People decorating small spaces also tend to love this project. If you live in an apartment, condo, or dorm-friendly setup where a giant tree is not practical, an ornament wreath delivers a lot of visual holiday impact without taking up valuable square footage. Hung on a front door, over a mirror, or above a console table, it can become the focal point of the whole room. That is a big win for a project built from humble supplies and determination.

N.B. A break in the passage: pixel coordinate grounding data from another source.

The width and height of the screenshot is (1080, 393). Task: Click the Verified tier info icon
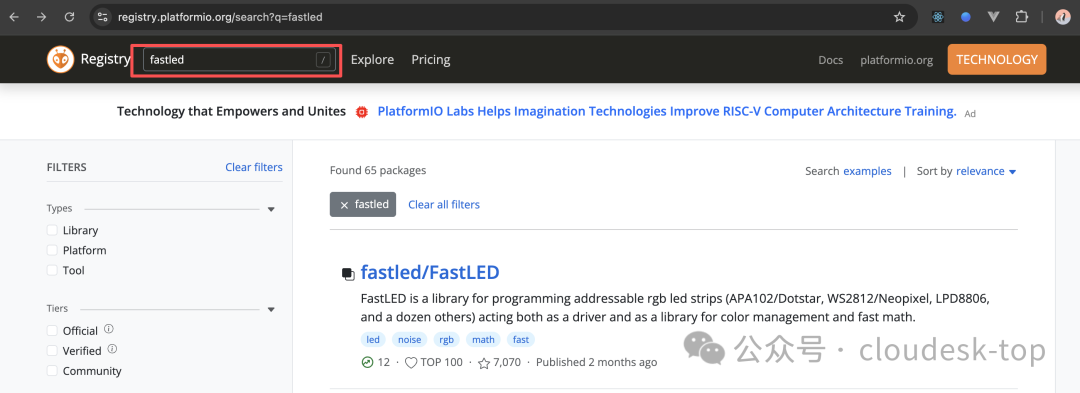(x=112, y=349)
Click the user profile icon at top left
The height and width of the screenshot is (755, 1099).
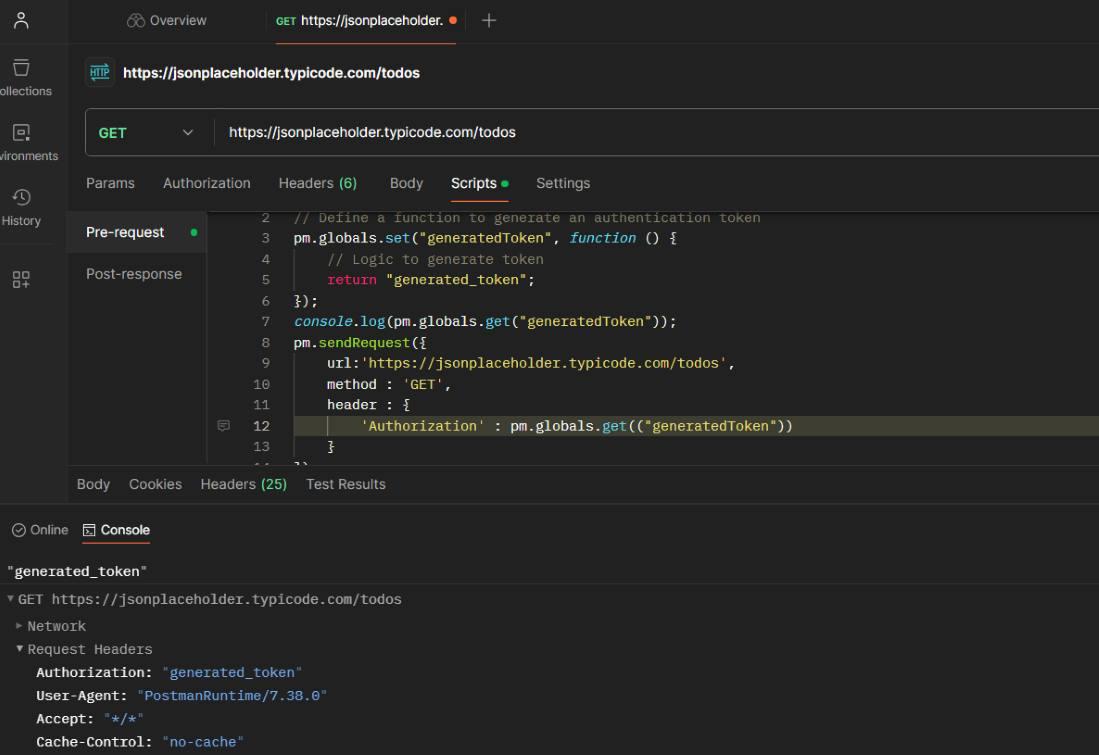(x=21, y=20)
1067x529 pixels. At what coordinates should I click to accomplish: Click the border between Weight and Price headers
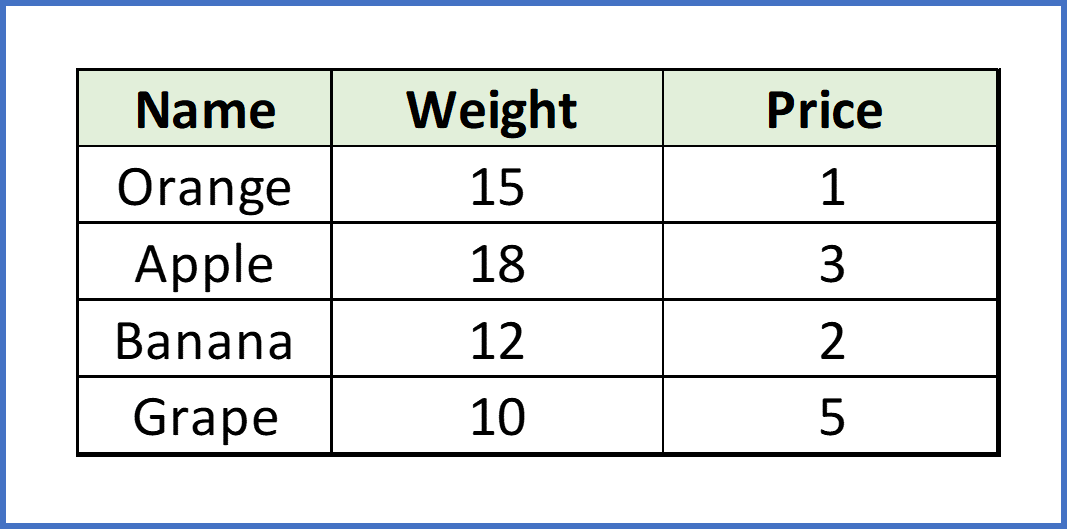coord(662,109)
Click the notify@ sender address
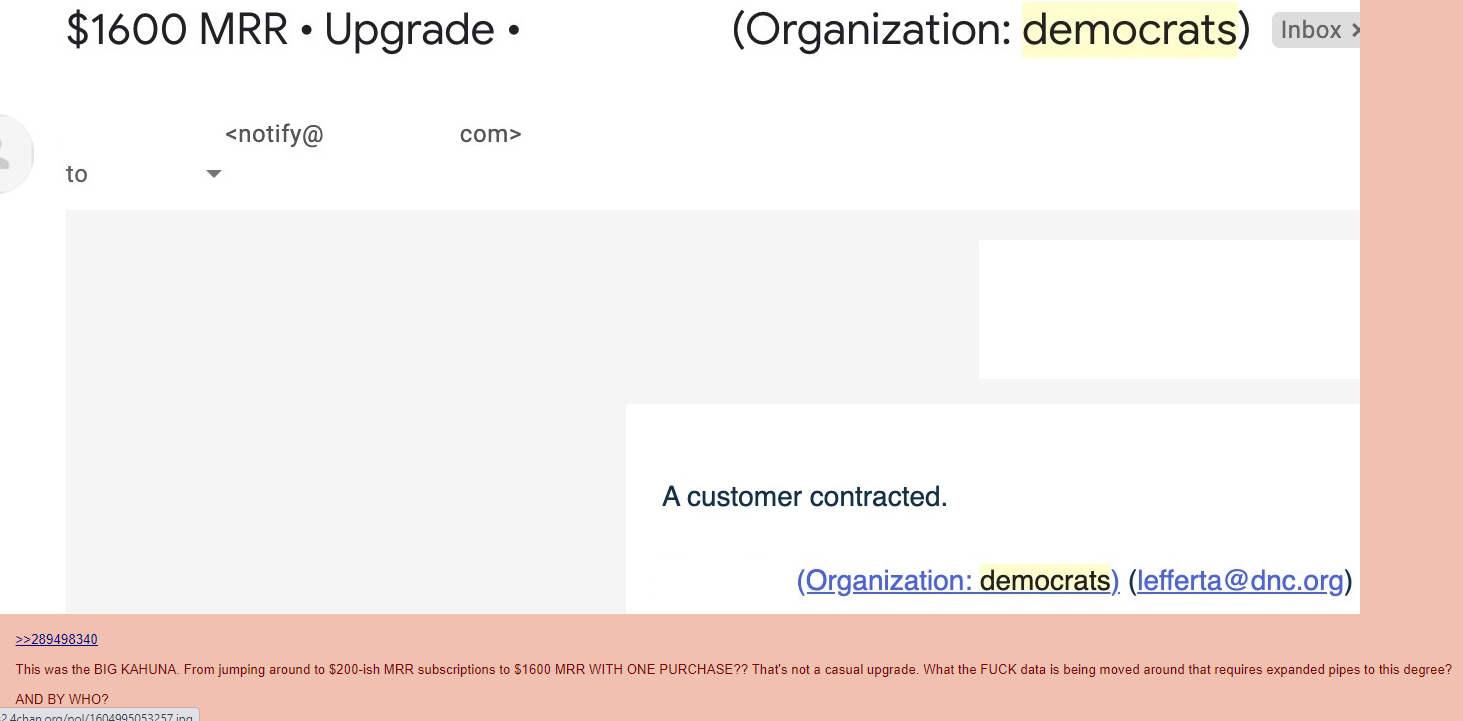This screenshot has height=721, width=1463. 274,134
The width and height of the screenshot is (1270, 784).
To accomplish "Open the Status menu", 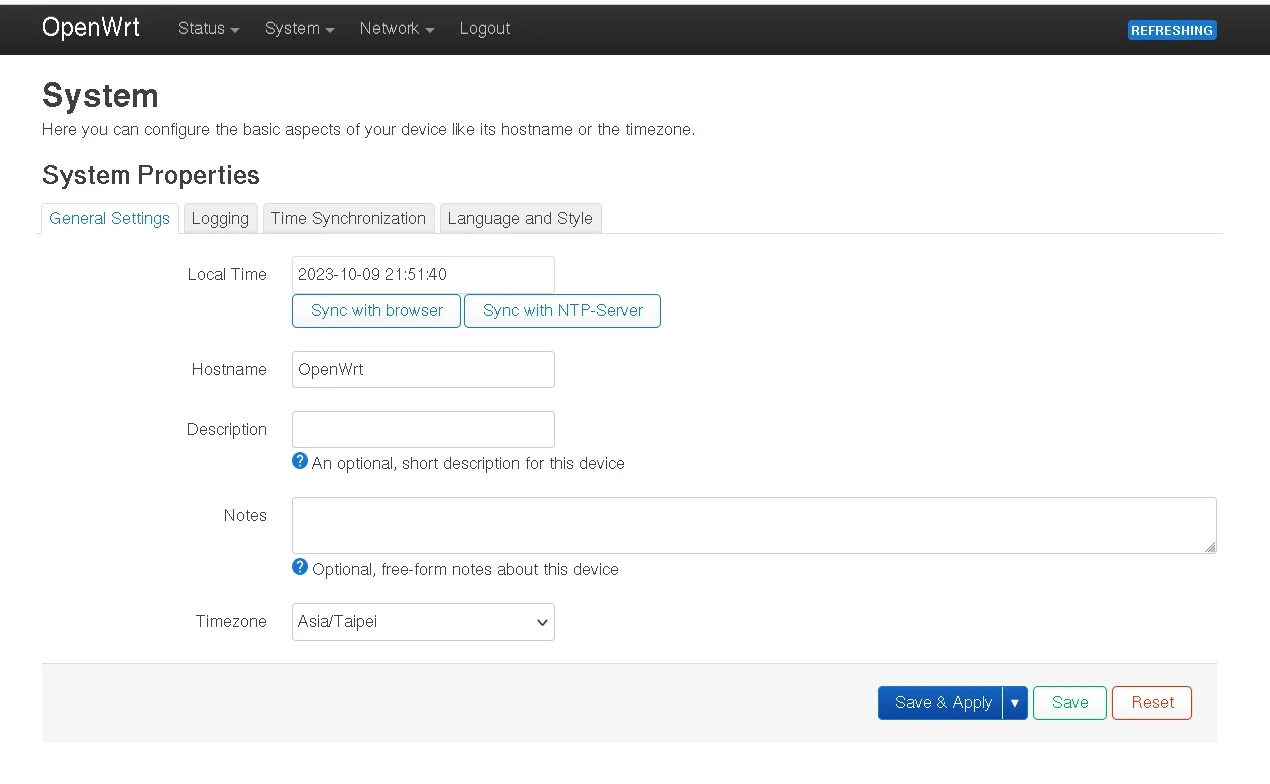I will pos(208,28).
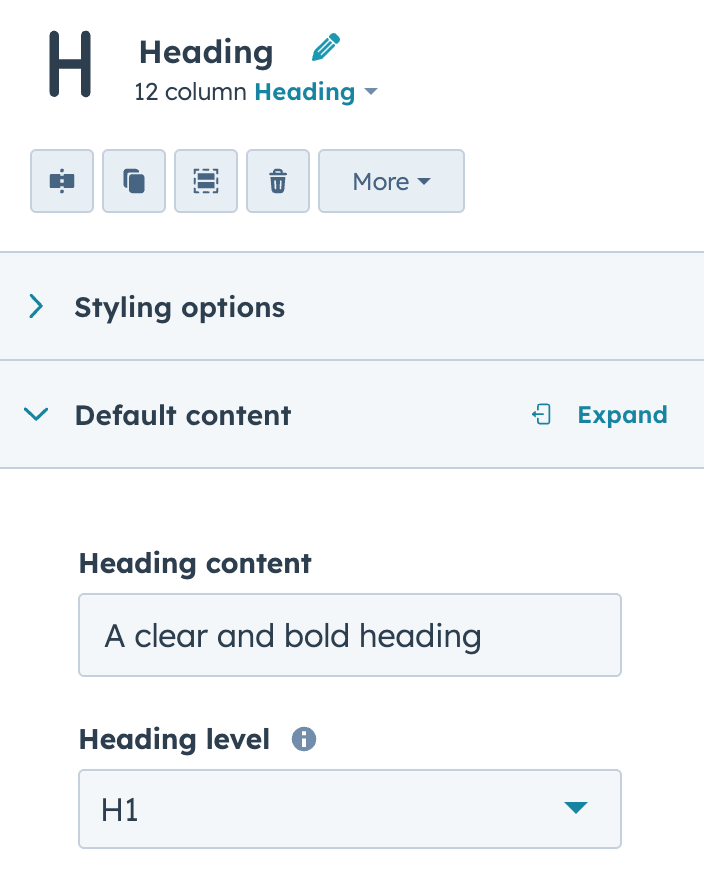Click the expand panel icon beside Expand
The height and width of the screenshot is (884, 704).
point(541,414)
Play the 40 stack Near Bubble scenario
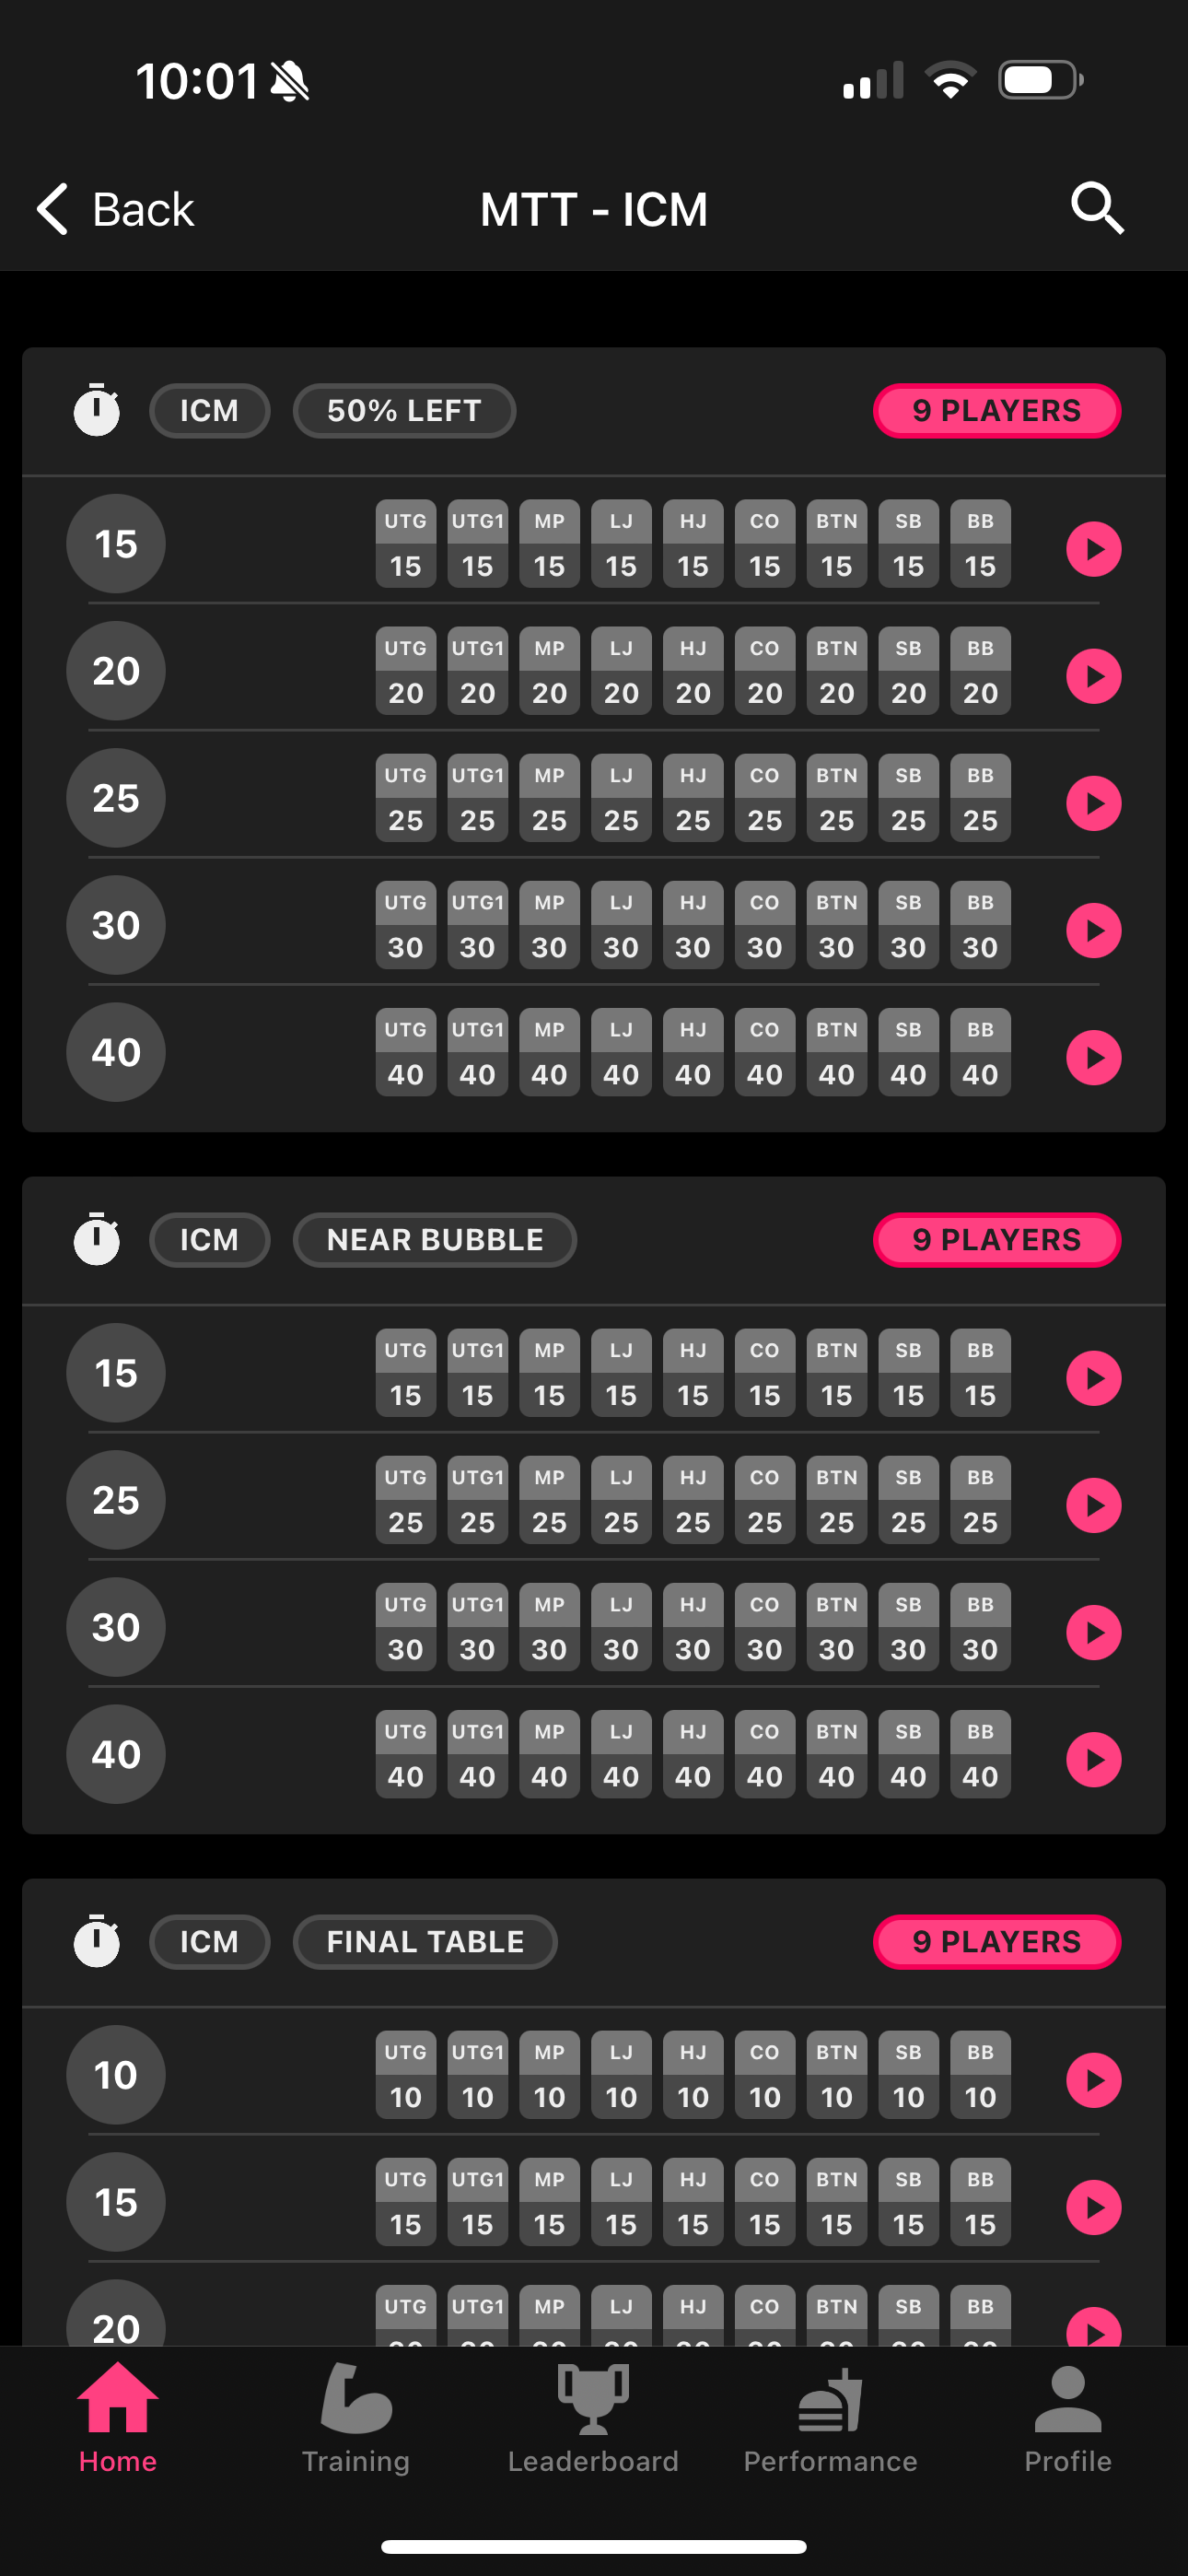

Another common experience is discovering that budget decor does not have to feel temporary or second-rate. A well-made ornament wreath can look polished year after year if it is stored carefully. Many people start by making one “just for this season,” only to pull it back out the next year and realize it still looks great. Then comes the next completely reasonable thought: maybe this year calls for a second one in a different color scheme.
There is also something especially satisfying about making holiday decor with materials that are easy to find. You do not need rare supplies or advanced craft skills. You just need a good eye, a little patience, and enough self-control not to add seventeen more ornaments after the wreath is already done. That last skill is admittedly the hardest.
Perhaps the best part of the ornament wreath experience is that it gives people a chance to slow down. The holidays can be busy, noisy, expensive, and full of pressure to make everything feel magical on command. A simple DIY project pushes back against that a little. It says the season can also be made from ordinary things: ribbon, plastic ornaments, a wire hanger, music in the background, and an hour spent making something cheerful with your own hands. That is a pretty beautiful return on a ten-dollar investment.
Conclusion
If you have been looking for a budget-friendly Christmas craft that feels festive, stylish, and actually doable, a DIY ornament wreath is hard to beat. It is affordable, customizable, beginner-friendly, and full of holiday personality. Whether you go classic, modern, playful, or glam, the trick is simple: use lightweight ornaments, keep the color palette focused, build in layers, and finish with a ribbon that makes the whole thing feel complete.
For around $10, you can create holiday decor that looks bright, welcoming, and far more expensive than it is. Not bad for a project that starts with a handful of ornaments and a dream.